Answer :
Of course! Let's simplify the given expression step by step using the exponential properties.
Given expression:
[tex]\[ \left(\frac{-3x^3y}{x^2}\right)^4 \][/tex]
### Step 1: Simplify inside the parentheses
First, look at the fraction inside the parentheses:
[tex]\[ \frac{-3x^3y}{x^2} \][/tex]
Using the property of exponents:
[tex]\[ \frac{x^m}{x^n} = x^{m-n} \][/tex]
we can simplify [tex]\( \frac{x^3}{x^2} \)[/tex] as follows:
[tex]\[ \frac{x^3}{x^2} = x^{3-2} = x \][/tex]
So, the expression inside the parentheses becomes:
[tex]\[ -3xy \][/tex]
### Step 2: Apply the power of a product property
Now, we have:
[tex]\[ (-3xy)^4 \][/tex]
Using the property:
[tex]\[ (ab)^n = a^n b^n \][/tex]
we can separate it as follows:
[tex]\[ (-3xy)^4 = (-3)^4 \cdot (x)^4 \cdot (y)^4 \][/tex]

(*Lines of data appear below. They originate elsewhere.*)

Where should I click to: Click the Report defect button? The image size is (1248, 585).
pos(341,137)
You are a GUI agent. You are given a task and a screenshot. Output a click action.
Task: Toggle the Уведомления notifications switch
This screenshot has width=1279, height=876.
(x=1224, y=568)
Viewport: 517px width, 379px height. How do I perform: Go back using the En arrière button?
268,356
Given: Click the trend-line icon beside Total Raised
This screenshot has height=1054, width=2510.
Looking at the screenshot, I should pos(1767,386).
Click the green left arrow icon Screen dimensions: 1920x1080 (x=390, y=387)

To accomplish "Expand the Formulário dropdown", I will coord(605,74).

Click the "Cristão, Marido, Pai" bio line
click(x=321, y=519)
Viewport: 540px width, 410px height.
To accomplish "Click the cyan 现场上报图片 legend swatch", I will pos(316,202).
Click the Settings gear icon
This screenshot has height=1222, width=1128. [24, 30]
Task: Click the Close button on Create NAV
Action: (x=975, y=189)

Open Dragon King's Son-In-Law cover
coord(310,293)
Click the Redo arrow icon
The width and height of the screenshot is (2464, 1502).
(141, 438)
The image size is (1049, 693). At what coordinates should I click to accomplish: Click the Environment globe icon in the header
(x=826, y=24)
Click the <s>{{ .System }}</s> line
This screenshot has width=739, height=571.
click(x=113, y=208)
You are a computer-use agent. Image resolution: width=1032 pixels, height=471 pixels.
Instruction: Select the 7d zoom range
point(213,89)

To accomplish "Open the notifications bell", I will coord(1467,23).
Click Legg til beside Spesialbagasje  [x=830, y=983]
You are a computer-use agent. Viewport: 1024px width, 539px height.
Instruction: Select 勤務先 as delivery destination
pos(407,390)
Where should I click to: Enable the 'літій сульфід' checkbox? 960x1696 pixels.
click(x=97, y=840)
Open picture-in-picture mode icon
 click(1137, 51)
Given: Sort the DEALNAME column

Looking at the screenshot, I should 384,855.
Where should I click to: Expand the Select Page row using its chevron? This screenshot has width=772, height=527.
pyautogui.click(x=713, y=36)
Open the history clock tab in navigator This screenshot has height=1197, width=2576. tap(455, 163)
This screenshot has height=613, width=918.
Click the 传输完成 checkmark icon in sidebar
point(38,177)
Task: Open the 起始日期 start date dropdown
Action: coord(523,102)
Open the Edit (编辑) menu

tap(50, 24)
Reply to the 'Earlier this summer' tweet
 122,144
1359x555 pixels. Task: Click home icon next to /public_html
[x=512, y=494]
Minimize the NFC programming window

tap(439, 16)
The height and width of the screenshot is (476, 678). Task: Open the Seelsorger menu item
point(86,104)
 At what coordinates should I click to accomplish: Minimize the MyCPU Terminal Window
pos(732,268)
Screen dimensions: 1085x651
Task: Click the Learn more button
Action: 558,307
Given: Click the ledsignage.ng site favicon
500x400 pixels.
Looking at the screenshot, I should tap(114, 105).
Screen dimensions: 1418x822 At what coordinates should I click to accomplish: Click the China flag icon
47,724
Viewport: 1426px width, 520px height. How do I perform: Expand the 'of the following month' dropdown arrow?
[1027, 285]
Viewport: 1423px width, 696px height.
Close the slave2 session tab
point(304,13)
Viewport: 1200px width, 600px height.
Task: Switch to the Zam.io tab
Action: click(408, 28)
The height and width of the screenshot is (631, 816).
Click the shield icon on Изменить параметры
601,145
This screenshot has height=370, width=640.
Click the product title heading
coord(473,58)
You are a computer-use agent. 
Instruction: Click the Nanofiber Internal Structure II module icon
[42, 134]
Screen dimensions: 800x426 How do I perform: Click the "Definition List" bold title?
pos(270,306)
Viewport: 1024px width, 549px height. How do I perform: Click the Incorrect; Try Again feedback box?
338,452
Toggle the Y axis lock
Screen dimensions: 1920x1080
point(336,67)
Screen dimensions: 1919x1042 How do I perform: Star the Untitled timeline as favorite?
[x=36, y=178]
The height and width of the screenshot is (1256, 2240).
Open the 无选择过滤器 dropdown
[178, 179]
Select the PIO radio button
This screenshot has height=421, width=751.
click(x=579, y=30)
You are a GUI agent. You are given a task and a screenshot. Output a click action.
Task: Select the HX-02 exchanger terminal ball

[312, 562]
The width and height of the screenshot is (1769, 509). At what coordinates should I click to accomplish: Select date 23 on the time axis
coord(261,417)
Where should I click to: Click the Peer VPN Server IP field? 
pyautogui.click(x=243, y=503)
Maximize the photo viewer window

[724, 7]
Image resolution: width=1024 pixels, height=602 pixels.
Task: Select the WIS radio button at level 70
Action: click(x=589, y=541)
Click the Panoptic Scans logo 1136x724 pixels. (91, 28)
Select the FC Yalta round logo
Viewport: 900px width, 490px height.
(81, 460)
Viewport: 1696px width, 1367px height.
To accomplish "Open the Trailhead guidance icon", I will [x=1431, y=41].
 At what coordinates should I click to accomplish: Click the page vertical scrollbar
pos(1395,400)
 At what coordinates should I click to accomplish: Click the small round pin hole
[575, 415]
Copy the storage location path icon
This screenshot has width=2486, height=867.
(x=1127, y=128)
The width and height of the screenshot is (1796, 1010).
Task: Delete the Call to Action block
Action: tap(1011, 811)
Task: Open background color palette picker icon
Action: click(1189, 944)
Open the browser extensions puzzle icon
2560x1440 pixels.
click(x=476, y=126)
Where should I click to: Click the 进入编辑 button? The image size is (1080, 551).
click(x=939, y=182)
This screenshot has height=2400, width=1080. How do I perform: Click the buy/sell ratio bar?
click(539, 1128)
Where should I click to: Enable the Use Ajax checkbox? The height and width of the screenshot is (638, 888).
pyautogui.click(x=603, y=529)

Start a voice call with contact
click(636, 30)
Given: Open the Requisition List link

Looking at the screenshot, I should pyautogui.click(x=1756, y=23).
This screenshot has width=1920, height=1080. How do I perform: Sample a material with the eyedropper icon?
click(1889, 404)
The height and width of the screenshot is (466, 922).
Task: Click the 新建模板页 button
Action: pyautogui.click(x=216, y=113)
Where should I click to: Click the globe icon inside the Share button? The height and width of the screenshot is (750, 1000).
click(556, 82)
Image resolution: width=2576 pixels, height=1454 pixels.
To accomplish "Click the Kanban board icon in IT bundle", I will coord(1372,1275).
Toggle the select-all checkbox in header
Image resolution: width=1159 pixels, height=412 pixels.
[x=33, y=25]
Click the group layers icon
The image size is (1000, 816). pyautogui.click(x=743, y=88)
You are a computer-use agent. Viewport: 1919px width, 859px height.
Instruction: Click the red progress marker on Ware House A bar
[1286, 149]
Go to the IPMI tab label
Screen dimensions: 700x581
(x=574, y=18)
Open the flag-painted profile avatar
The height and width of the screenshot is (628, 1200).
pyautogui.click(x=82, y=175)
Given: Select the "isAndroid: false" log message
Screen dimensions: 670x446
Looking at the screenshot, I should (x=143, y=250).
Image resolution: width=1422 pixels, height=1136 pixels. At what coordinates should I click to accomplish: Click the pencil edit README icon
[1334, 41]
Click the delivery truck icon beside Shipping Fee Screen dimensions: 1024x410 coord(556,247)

### Step 3: Simplify constants and apply the power property
Next, we compute [tex]\( (-3)^4 \)[/tex]. Using:
[tex]\[ (-a)^n = a^n \text{ if n is even} \][/tex]
We get:
[tex]\[ (-3)^4 = 3^4 = 81 \][/tex]
So the expression becomes:
[tex]\[ (-3)^4 \cdot x^4 \cdot y^4 = 81 \cdot x^4 \cdot y^4 \][/tex]
This simplifies to:
[tex]\[ 81x^4y^4 \][/tex]
### Final Simplified Answer
The final simplified expression is:
[tex]\[ 81x^4y^4 \][/tex]
Thus, the given expression:
[tex]\[ \left(\frac{-3x^3y}{x^2}\right)^4 \][/tex]
simplifies to:
[tex]\[ 81x^4y^4 \][/tex]
Hence, the final simplified answer is:
[tex]\[ 81x^4y^4 \][/tex]
Given expression:
[tex]\[ \left(\frac{-3x^3y}{x^2}\right)^4 \][/tex]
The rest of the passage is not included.